— Ваня! тронь… Шарманку тронь… раззадорь!..
Раздаются пискливые звуки маленькой шарманки.
— Вилочкой! Илья!.. возьми вилку-то!..
— Это чорт знает что такое! — влетает новый проезжий.
— Будьте покойны!.. пришлем!
И так далее. Апатия всех ко всем увеличилась, по мере приближения к вечеру, до того, что никто не хотел ни идти, ни звать, ни услуживать, ни сердиться. Все осовели и легли спать. Но и спать никто не мог и не хотел.
Наконец на следующий день, рано утром, по коридору подворья шел какой-то человек и громко говорил:
— Господа! пожалуйте! Перевоз открыт! Река очистилась!..
Началась возня и суматоха. Все проезжающие, толкая друг друга, бросились с мешками и чемоданами из своих нумеров; на дворе звенели бубенцы и звякали колокольцы под дугами, вскидываемыми на лошадей.
Погода была пасмурная. Мелкий дождь моросил не переставая. Поверхность реки очистилась, но на средине ее все еще виднелась узенькая, словно пена, полоска мелких льдин. На берегу была грязь, достаточно взмешанная лошадьми, колесами, людьми. Народ толпами валил с берега в большие лодки, в которых начальство распорядилось перевозить проезжих.

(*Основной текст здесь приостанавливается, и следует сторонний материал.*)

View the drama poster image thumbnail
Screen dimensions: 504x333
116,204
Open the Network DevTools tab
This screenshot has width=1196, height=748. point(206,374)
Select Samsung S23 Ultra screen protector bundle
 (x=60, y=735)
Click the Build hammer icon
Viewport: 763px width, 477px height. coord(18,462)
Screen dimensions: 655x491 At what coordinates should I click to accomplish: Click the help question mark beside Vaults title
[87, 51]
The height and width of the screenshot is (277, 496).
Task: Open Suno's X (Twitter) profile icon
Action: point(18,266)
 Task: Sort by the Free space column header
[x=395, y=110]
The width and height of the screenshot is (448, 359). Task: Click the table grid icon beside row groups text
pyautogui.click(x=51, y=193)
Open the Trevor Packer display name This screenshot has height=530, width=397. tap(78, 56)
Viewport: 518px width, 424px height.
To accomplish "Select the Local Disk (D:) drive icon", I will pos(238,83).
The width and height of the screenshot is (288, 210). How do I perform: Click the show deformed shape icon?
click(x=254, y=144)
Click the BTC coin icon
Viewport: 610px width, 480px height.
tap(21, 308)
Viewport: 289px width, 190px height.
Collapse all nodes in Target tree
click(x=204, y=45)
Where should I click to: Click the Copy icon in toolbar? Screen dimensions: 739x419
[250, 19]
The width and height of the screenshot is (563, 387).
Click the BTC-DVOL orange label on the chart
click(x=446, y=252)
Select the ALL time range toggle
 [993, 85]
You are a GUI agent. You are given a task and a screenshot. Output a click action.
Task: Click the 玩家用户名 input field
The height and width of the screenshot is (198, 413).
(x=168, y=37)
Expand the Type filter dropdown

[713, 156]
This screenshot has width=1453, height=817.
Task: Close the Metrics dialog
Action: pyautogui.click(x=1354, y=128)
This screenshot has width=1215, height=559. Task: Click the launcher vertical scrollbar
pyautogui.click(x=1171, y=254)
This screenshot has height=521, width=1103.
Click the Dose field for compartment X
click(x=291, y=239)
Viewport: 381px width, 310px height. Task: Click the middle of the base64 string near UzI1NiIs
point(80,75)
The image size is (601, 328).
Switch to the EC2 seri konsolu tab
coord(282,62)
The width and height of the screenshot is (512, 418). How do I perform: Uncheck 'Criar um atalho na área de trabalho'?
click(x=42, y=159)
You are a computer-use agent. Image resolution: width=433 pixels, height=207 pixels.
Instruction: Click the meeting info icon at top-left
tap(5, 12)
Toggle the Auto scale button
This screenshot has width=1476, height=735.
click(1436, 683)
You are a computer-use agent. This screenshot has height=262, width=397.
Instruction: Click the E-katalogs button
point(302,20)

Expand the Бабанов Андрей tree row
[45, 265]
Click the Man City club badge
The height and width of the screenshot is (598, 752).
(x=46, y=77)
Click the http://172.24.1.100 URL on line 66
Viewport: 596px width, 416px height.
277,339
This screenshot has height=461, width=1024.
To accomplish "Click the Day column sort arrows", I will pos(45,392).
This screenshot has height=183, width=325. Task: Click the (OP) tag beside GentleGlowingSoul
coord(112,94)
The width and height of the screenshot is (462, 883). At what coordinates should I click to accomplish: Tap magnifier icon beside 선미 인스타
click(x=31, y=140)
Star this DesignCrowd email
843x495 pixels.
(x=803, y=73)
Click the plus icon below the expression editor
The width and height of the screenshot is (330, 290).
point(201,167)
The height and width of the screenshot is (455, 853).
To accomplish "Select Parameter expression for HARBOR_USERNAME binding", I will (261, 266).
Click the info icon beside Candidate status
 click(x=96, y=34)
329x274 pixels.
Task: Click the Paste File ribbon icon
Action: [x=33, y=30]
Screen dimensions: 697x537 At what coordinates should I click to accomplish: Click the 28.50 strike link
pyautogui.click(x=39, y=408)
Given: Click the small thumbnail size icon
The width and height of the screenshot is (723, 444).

— Осторожней, господа! Сделайте милость, не вдруг!.. — кричал кто-то с берега, но его не слушали.
Шум и гам были значительны.
— Отчаливай!.. С богом! — послышалось наконец.
Один из гребцов, натуживаясь, отпихнулся от берега; лодка наша как будто осела книзу и поплыла.
Весла работали неутомимо; проезжающие большею частью стояли и молча смотрели на воду. Дно лодки было завалено тюками, чемоданами, шляпными футлярами, зонтиками. По всем этим предметам весьма нетвердыми шагами похаживал какой-то мастеровой и звал какого-то Сеню.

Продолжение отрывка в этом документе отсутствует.